Over the years, I have learned that a doctorate in counseling and family systems provides no immunity to the human condition. As a counselor, I know that men in our culture tend to experience painful emotions like sadness or fear, by transforming them into irritability and anger. Come to find out, I am no different. The night after dropping Lizzie off, I found myself picking conflicts with my wife, and walking around in a kind of sour malaise. It broke open the next morning when I was having my contemplative morning sit on the porch. Lisa came out and hugged me. Still in the seated position, I could feel her warm tears falling on my shoulders. Her embrace provided a new liminal space, a different threshold that gave me access to the inchoate grief and mourning that I had been carrying around for the last twenty-four hours. Lisa’s vulnerability allowed me to experience what had gone unnamed. I was grieving the passage of our daughter and a sacred era of our lives.
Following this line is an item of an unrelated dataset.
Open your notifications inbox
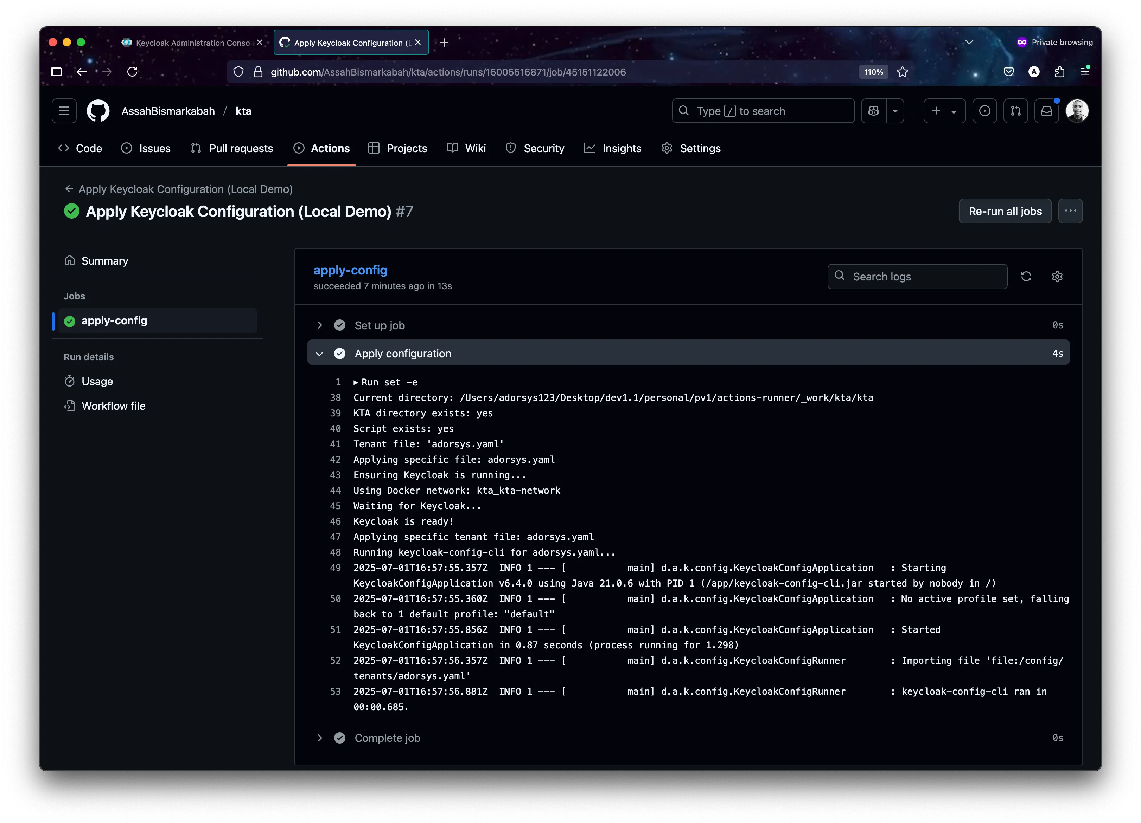The height and width of the screenshot is (823, 1141). pos(1046,111)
What came into focus last week is something that any mom who has ever seen her first grader off to the bus-stop for the first time knows. Grief is part and parcel of the human experience—and not just because of death or unwanted changes. There is a kind of normal grieving built into the developmental life-cycle of individuals and families. To some extent, every longed-for hello involves a goodbye of one kind or another. I believe that this was (or should have been) the original intent of the bachelor party before it was transformed into its current puerile iteration. It creates space to both savor and mourn the passing of an important era of life as it gives way to something beautiful and even miraculous.
In my own quest for resilience, I am attempting to do for myself what Lisa did last week. I want to make space for the normal experience of grief. In the mornings and evenings before my contemplation I am trying to non-judgmentally become aware of what I am feeling. Next, I am trying to localize that feeling in my body, and name it. Some examples have included: tightness in my stomach, a weight in my chest, rubber bands pulling in my neck. By noticing the physical location of the feelings, I can attempt to soften the tight places, and release some of the heaviness through breathing, muscle relaxation, compassion, and loving presence to myself. Given my religious tradition, I attempt to move this into prayer, and allow myself to be loved by a Presence that is always present within me. A more secular, mindfulness approach might be to feel the connection with others who are similarly in some kind of pain, and to set an intention of compassion.
I find that by making space for the grief, it paradoxically gets smaller, and provides room for savoring what is creative and new in this precious time of our lives. Where do you make time to sit still and create space to feel and compassionately name what is going on inside? Over time, have you learned to savor what is good, true, beautiful, or loving in the midst of the normal grief of human living?